Black Humor and the Sixties
If you've read any of the scribblings in my various blog postings, you'll know that the roots of my writing go back to the 1960s when I came of age. It was a bizarre period in American life, unlike anything before or since. Some characterized it as the Second Civil War, a time of violence and civil disobedience, of protest and resistance. Whole families were torn apart; men of my generation fled to Canada to avoid the draft, others were less fortunate and got sent to Vietnam (for what purpose, nobody really knew - - something about fighting communism and bringing the Vietnamese democracy). The music was revolutionary. College campuses, like Harvard, Berkeley and Michigan, were hotbeds of radical activity, drugs, life-changing experiences. I wrote about this in my novel Grok, long riffs on Berkeley in the Sixties, what it meant and how I saw it through the eyes of my main character. I tried to capture the madness of that time, the black humor of it all, if you will.
Black humor, as expressed in the writings of Nabokov, Pynchon, Heller, Kesey, Donleavy, Vonnegut, and others, was the only way to get a handle on the period, to see it for what it was: America gone bonkers. Being in California was being on the frenetic edge, as Pynchon wrote in The Crying of Lot 49, with a cast of cartoon characters making up the action of the story. I remember walking around proudly with a well-worn copy of Lot 49, digging the book, eating it up, even though I heard Pynchon himself had had misgivings about its publication and even wanted it pulled. Now when I look at Lot 49, cruising through its pages, I find it still holds my attention, the language is brilliant, the descriptions of the California scene absolutely hysterical and riveting. Yet I know how much it belongs to that time and place. (The book is a classic put-on, and needs to be understood in that context.) Same goes for other black humorists from the 1950s and 1960s. Occasionally I'll pick up on passages of Nabokov's Lolita, which, in its capturing of Humbert Humbert's cross-country journey with his beloved Lo in tow, stands the test of time. The book is a feast of language; every beginning writer will get stone drunk on its words and mind-bending phrases. There is nothing like it.

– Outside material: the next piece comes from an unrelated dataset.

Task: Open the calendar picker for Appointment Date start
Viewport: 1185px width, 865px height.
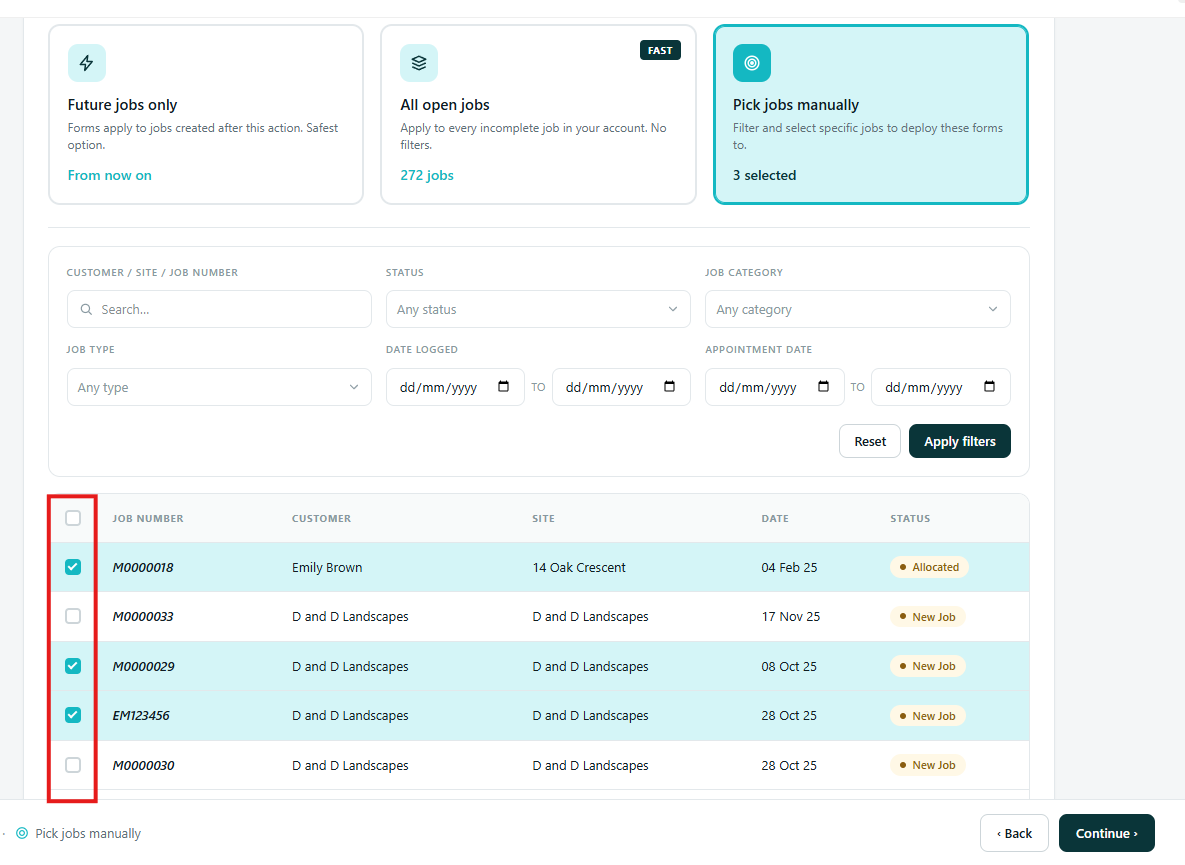Action: tap(824, 387)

I'm thinking that we don't see many novels these days that somehow push the envelope, that deal with the absurd, that take on the American landscape in all its monster beauty and equally monster tackiness, its simultaneous embrace of the future, and absolute disdain for any change that would make that future a better place. When I started working on my own fiction, my editor at Morrow, a wise man, indeed, cautioned me about doing anything that was too humorous, too embracing of the comic side of American life -- in short, too damn funny. Now that was enough to throw cold water onto my face and the keys of my trusted IBM Selectric typewriter, as I'd come out of the social and political upheavals of the Sixties breathing fire from the impassioned writings of the Black Humorists.

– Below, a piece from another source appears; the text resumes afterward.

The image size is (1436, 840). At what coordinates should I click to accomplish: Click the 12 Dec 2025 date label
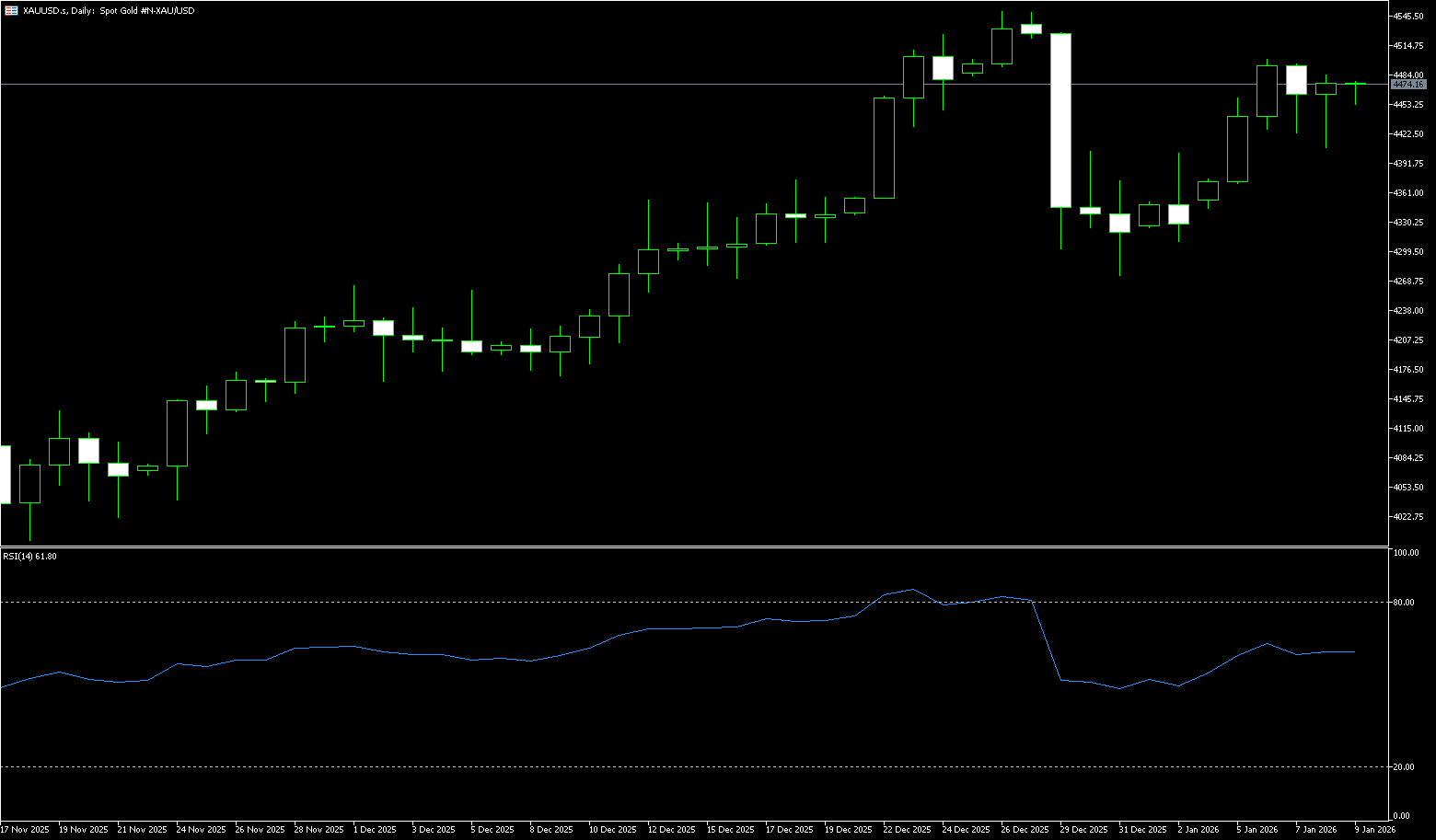[671, 830]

Years later, I've charted a different course as a writer: my work deals more realistically now with the issues of the day, with moral choices, with conflicts of character and action. I'm not sure Black Humor has any place it, one way or another. This is either good or bad. (Maybe my editor was right, after all.) Nabokov, Pynchon, Kesey, among others, belong to their time in American history, when they captured it with great power and insight. Maybe America hasn't really changed at all, fundamentally, so the task of the writer is the same: to write the history of the current time, as he or she sees it, reflects it, embraces it.